Ils s’évaluent entre eux aussi, tu sais la revue par les pairs ? La peer review… Pour être expert, l’expert a besoin d’être reconnu, donc d’abord reconnu des siens. C’est aussi là l’un des dangers qui guettent les experts, celui de l’entre-soi, l’ordre derrière lequel on se barricade.
Quand la profession fait corps pour protéger le métier, c’est bien. L’ordre, la confrérie, cela permet de définir un code de bonne conduite par exemple. Mais parfois la profession fait corps pour se défendre et protéger ses membres. Quand l’ordre devient celui qu’on enjoint…
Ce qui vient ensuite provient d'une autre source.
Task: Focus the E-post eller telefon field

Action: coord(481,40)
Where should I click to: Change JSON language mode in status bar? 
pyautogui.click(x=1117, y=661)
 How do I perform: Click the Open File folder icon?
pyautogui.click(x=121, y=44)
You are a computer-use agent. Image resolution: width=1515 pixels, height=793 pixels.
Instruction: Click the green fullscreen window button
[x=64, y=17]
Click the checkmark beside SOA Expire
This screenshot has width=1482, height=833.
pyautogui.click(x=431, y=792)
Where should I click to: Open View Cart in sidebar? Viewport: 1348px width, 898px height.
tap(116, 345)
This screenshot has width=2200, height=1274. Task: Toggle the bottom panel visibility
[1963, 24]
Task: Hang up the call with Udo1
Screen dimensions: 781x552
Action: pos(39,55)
Le groupe d’experts c’est favorable au progrès et à l’enrichissement mutuel, mais ça fabrique aussi des mandarins. Au demeurant, soyons honnêtes, l’entre-soi ce n’est pas le monopole des experts, c’est surtout très humain.
L’expert est un être humain comme un autre, c’est sa dernière caractéristique et surtout sa première … Comme disait Oscar Wilde … « Un expert, c’est un homme ordinaire qui donne son avis… quand il n’est pas à la maison ». Ça marche avec les femmes aussi bien sûr.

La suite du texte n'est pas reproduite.